Distinct sets of brain regions, termed “resting-state networks,” spontaneously organize into consistently cofluctuating assemblies during both tasks and also at rest. Prominent among these resting-state networks are the frontoparietal control network and the default mode network: these networks typically exhibit inversely correlated time courses at rest [27, 28], but their interactions are consistently perturbed in unconscious individuals [29, 30].
Measures of effective connectivity have also been introduced to identify directed information flow (from region A to region B and not vice versa). Some effective connectivity approaches rely on probabilistic accounts to infer the direction of interactions from statistical relationships in the data (e.g., transfer entropy, Granger causality [31–33]). Another approach to characterize the directionality and strength of interactions, albeit limited to a small number of brain areas, is dynamic causal modeling (DCM), which has also been applied to patients with DOC [34]. The DCM framework is used to infer the direction of connectivity between regions by comparing possible models of how regional signals were generated. First, alternative models are constructed on the basis of possible coupling between regions, viewed as nodes in a directed network. In a second step, the models are compared through Bayesian model selection to identify the model that best explains the empirically observed data [35]. Finally, effective connectivity can be assessed by a perturb-and-measure approach, in which causal interactions are measured by directly stimulating a subset of neurons and by measuring the responses of the rest of the system. In addition to functional and effective connectivity, structural connectivity can also be measured in vivo in humans from diffusion magnetic resonance imaging data (Fig. 3b), for instance, through diffusion tensor imaging (DTI), which can measure the relative diffusion of water molecules along white matter fibers connecting different regions (although without providing information about directionality) [36]. Thus, structural connectivity and FC can be related in the same individual [24, 25, 37, 38].

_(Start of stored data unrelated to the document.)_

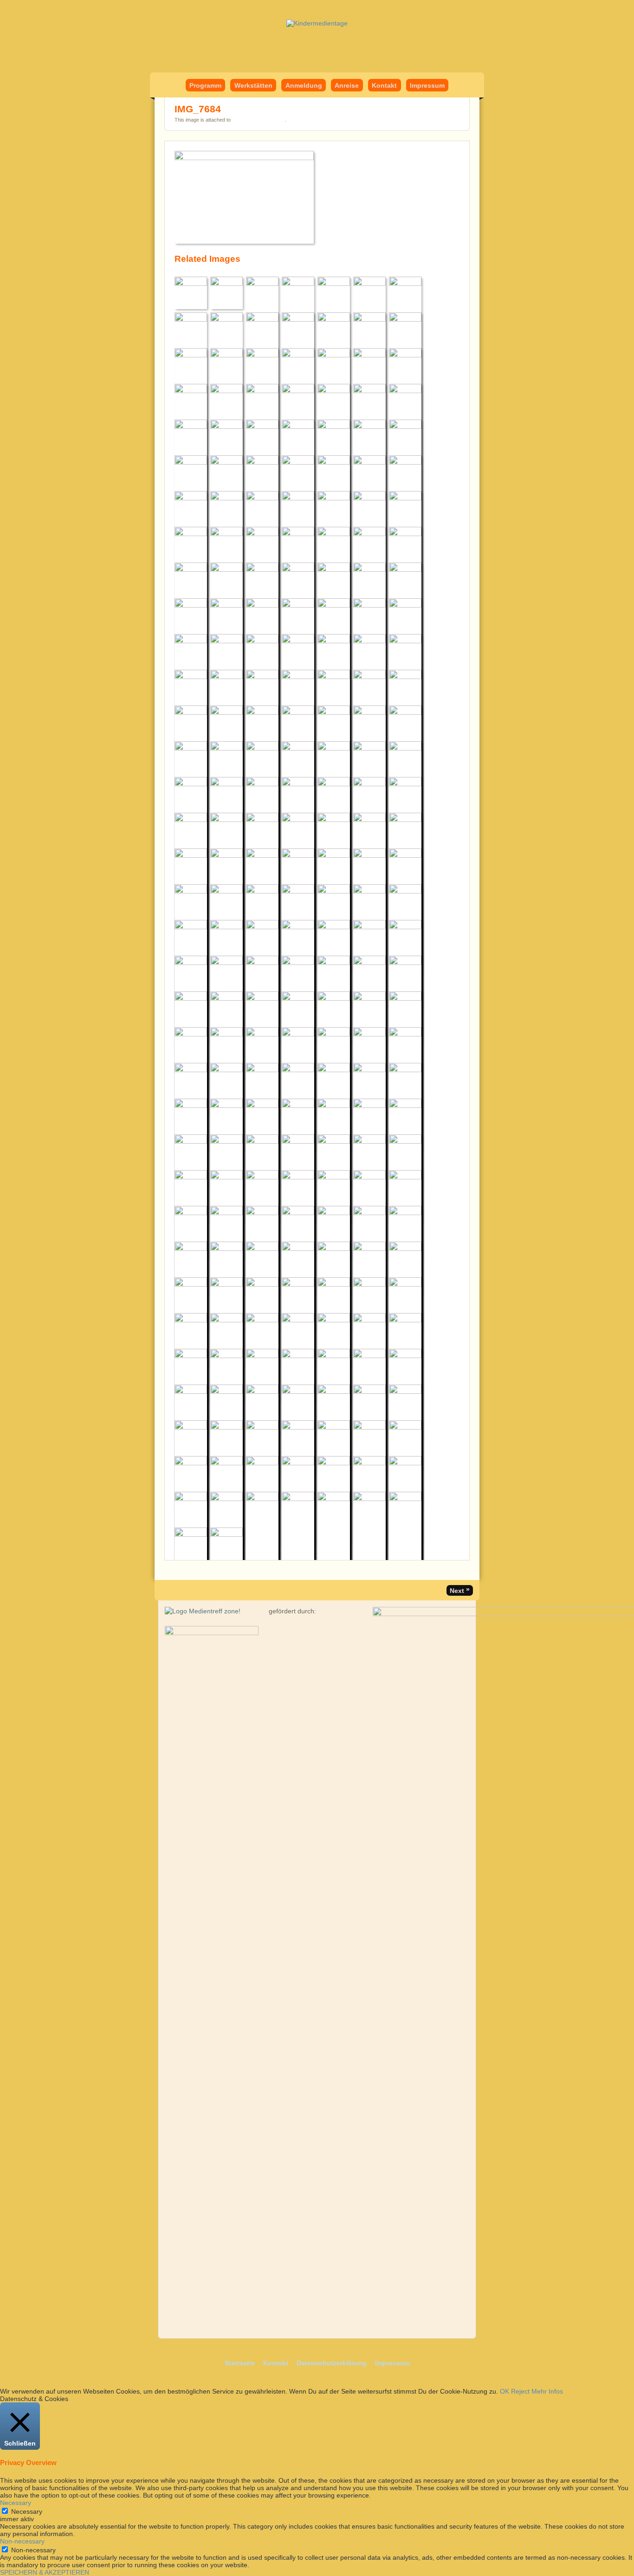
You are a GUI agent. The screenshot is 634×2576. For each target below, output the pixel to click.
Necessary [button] (15, 2502)
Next (460, 1590)
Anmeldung (303, 85)
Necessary (26, 2511)
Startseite (240, 2363)
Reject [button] (520, 2391)
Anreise (347, 85)
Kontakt (384, 85)
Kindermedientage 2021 (258, 120)
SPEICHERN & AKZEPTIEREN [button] (44, 2572)
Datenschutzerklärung (332, 2363)
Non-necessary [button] (22, 2541)
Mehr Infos (547, 2391)
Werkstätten (253, 85)
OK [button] (504, 2391)
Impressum (427, 85)
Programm (205, 85)
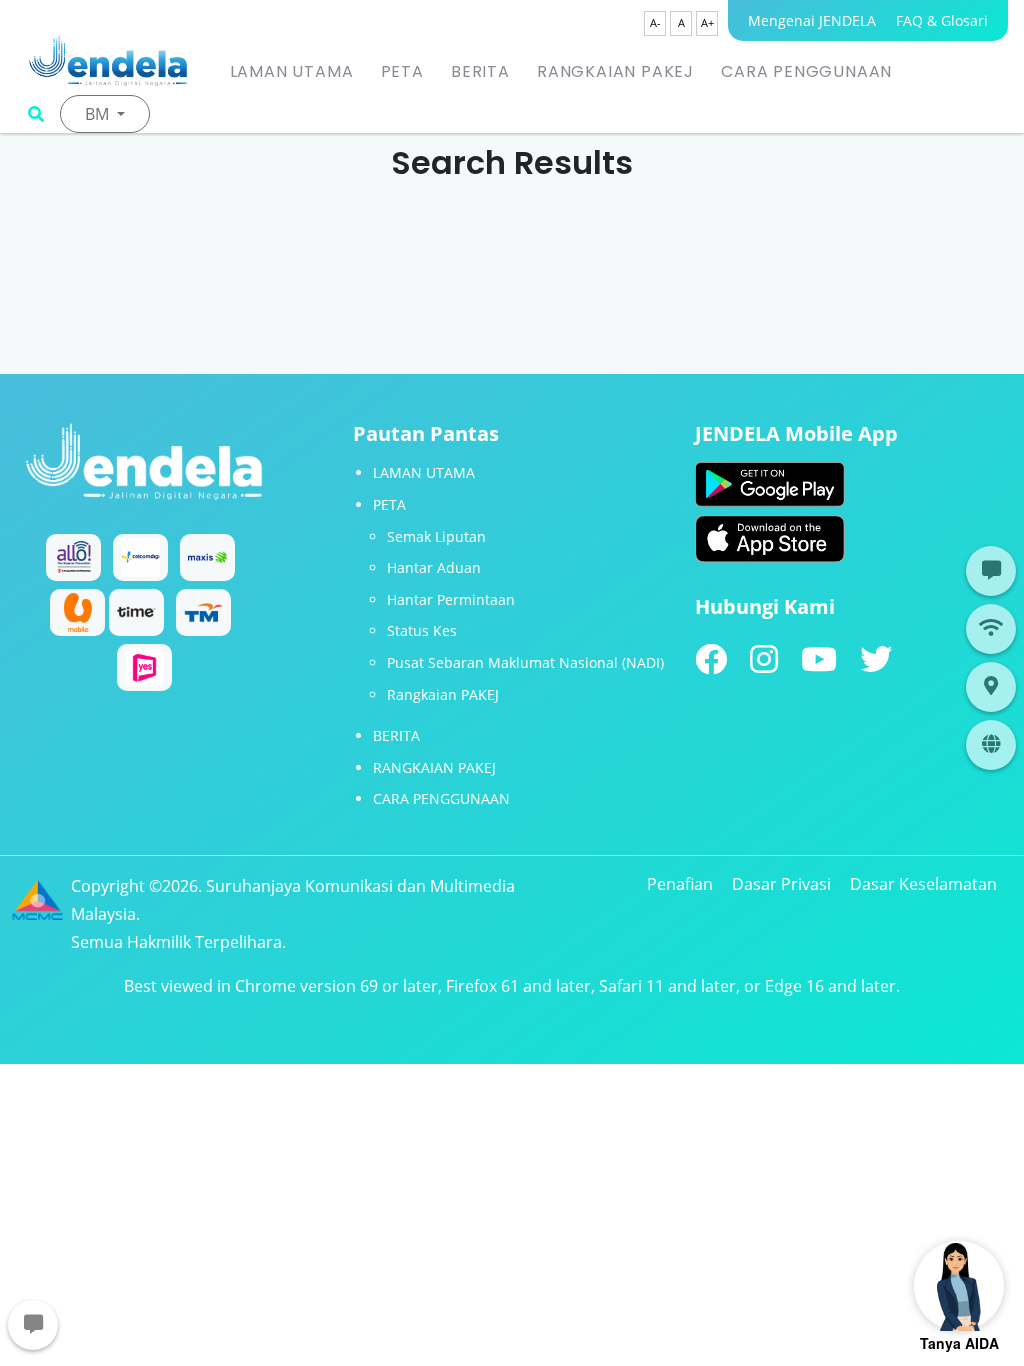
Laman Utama (292, 71)
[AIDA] (959, 1286)
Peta (402, 71)
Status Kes (422, 630)
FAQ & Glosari (942, 20)
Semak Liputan (436, 536)
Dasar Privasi (781, 884)
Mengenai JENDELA (812, 20)
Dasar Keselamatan (923, 884)
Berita (480, 71)
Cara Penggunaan (806, 71)
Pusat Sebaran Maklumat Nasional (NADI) (525, 662)
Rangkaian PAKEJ (615, 71)
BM (99, 114)
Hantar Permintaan (451, 599)
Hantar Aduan (434, 567)
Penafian (680, 884)
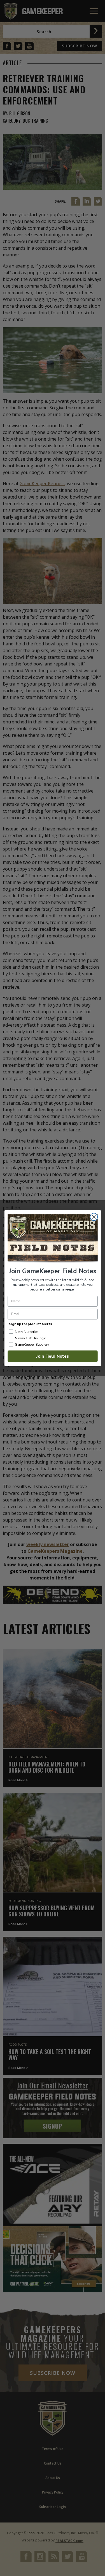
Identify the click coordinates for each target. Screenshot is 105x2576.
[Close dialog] (93, 1217)
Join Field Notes (52, 1356)
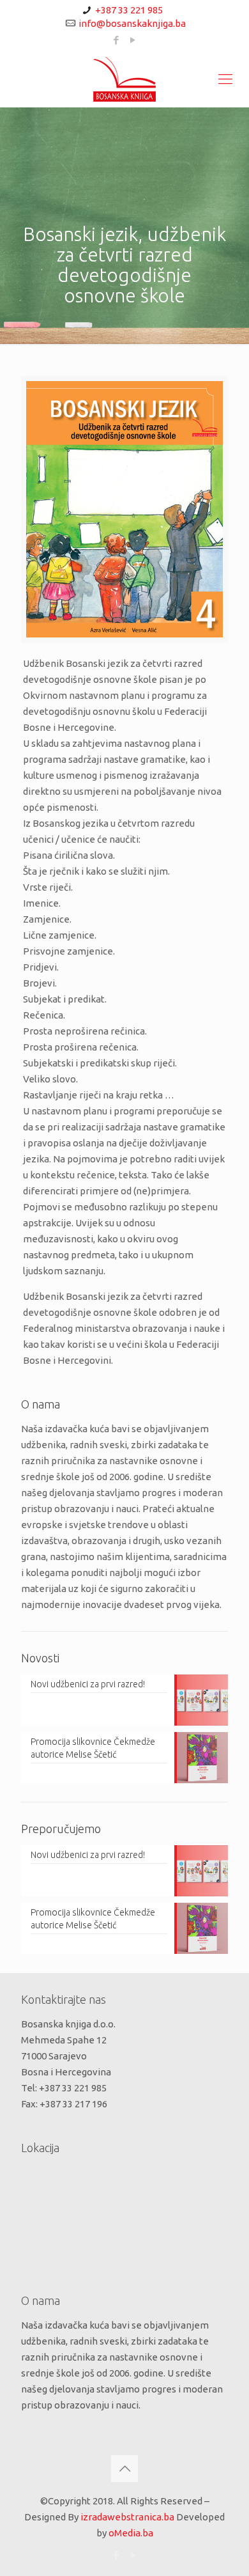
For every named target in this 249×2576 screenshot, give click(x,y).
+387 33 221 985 (129, 9)
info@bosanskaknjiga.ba (132, 23)
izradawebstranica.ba (127, 2516)
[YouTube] (133, 40)
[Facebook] (116, 40)
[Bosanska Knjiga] (124, 78)
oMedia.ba (131, 2532)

Whether functional or structural, the interactions between brain regions can be conceived as a network (Fig. 3c), and the mathematical study of networks, known as graph theory, can be used to obtain insights about such networks at multiple levels of resolution [39, 40]: from properties of individual nodes (e.g., degree, measuring how well connected they are [41, 42]) to network modules [26] to macroscale properties such as small-world organization [24, 25, 30, 43–45].